**GIVEN TASK:**
Extend the guide on reporting Nebulex cache stats with Telemetry, picking up right after its last line.

Telemetry

This guide aims to show you how to instrument and report on :telemetry events in your application for cache statistics.

This guide is not focused on explaining :telemetry, how it works, configure it, and so on. Instead, it is focused on how we can use :telemetry for reporting cache stats. For more information about :telemetry you can check the docs, or the Phoenix Telemetry guide is also recommended.

Instrumenting Nebulex Caches

Each adapter is responsible for providing stats by implementing Nebulex.Adapter.Stats behaviour. Nevertheless, Nebulex provides a default implementation using Erlang counters, which is supported by the built-in adapters (with all callbacks overridable). See Nebulex.Adapter.Stats for more information.

Furthermore, when the :stats option is enabled, we can use Telemetry for emitting the current stat values.

First of all, let's configure the dependencies adding :telemetry_metrics and :telemetry_poller packages:

def deps do
  [
    {:nebulex, "2.0"},
    {:shards, "~> 1.0"},
    {:decorator, "~> 1.3"},
    {:telemetry, "~> 0.4"},
    {:telemetry_metrics, "~> 0.6"},
    {:telemetry_poller, "~> 0.5"}
  ]
end

Then define the cache and add the configuration:

defmodule MyApp.Cache do
  use Nebulex.Cache,
    otp_app: :my_app,
    adapter: Nebulex.Adapters.Local
end

Could be configured:

config :my_app, MyApp.Cache,
  stats: true,
  backend: :shards,
  gc_interval: 86_400_000,
  max_size: 1_000_000,
  gc_cleanup_min_timeout: 10_000,
  gc_cleanup_max_timeout: 900_000

Create your Telemetry supervisor at lib/my_app/telemetry.ex:

# lib/my_app/telemetry.ex
defmodule MyApp.Telemetry do
  use Supervisor
  import Telemetry.Metrics

  def start_link(arg) do
    Supervisor.start_link(__MODULE__, arg, name: __MODULE__)
  end

  def init(_arg) do
    children = [
      # Configure `:telemetry_poller` for reporting the cache stats
      {:telemetry_poller, measurements: periodic_measurements(), period: 10_000},

      # For example, we use the console reporter, but you can change it.

**GIVEN DATA:**
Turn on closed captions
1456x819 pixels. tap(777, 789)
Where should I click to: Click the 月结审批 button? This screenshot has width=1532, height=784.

**RESULT:**
      # See `:telemetry_metrics` for for information.
      {Telemetry.Metrics.ConsoleReporter, metrics: metrics()}
    ]

    Supervisor.init(children, strategy: :one_for_one)
  end

  defp metrics do
    [
      # Nebulex Stats Metrics
      last_value("nebulex.cache.stats.hits", tags: [:cache]),
      last_value("nebulex.cache.stats.misses", tags: [:cache]),
      last_value("nebulex.cache.stats.writes", tags: [:cache]),
      last_value("nebulex.cache.stats.updates", tags: [:cache]),
      last_value("nebulex.cache.stats.evictions", tags: [:cache]),
      last_value("nebulex.cache.stats.expirations", tags: [:cache]),

      # VM Metrics
      summary("vm.memory.total", unit: {:byte, :kilobyte}),
      summary("vm.total_run_queue_lengths.total"),
      summary("vm.total_run_queue_lengths.cpu"),
      summary("vm.total_run_queue_lengths.io")
    ]
  end

  defp periodic_measurements do
    [
      {MyApp.Cache, :dispatch_stats, []}
    ]
  end
end

Make sure to replace MyApp by your actual application name.

Then add to your main application's supervision tree (usually in lib/my_app/application.ex):

children = [
  MyApp.Cache,
  MyApp.Telemetry,
  ...
]

Now start an IEx session and call the server:

iex(1)> MyApp.Cache.get 1
nil
iex(2)> MyApp.Cache.put 1, 1, ttl: 10
:ok
iex(3)> MyApp.Cache.get 1
1
iex(4)> MyApp.Cache.put 2, 2
:ok
iex(5)> MyApp.Cache.delete 2
:ok
iex(6)> Process.sleep(20)
:ok
iex(7)> MyApp.Cache.get 1
nil
iex(2)> MyApp.Cache.replace 1, 11
true

and you should see something like the following output:

[Telemetry.Metrics.ConsoleReporter] Got new event!
Event name: nebulex.cache.stats
All measurements: %{evictions: 2, expirations: 1, hits: 1, misses: 2, updates: 1, writes: 2}
All metadata: %{cache: MyApp.Cache}

Metric measurement: :hits (last_value)
With value: 1
Tag values: %{cache: MyApp.Cache}

Metric measurement: :misses (last_value)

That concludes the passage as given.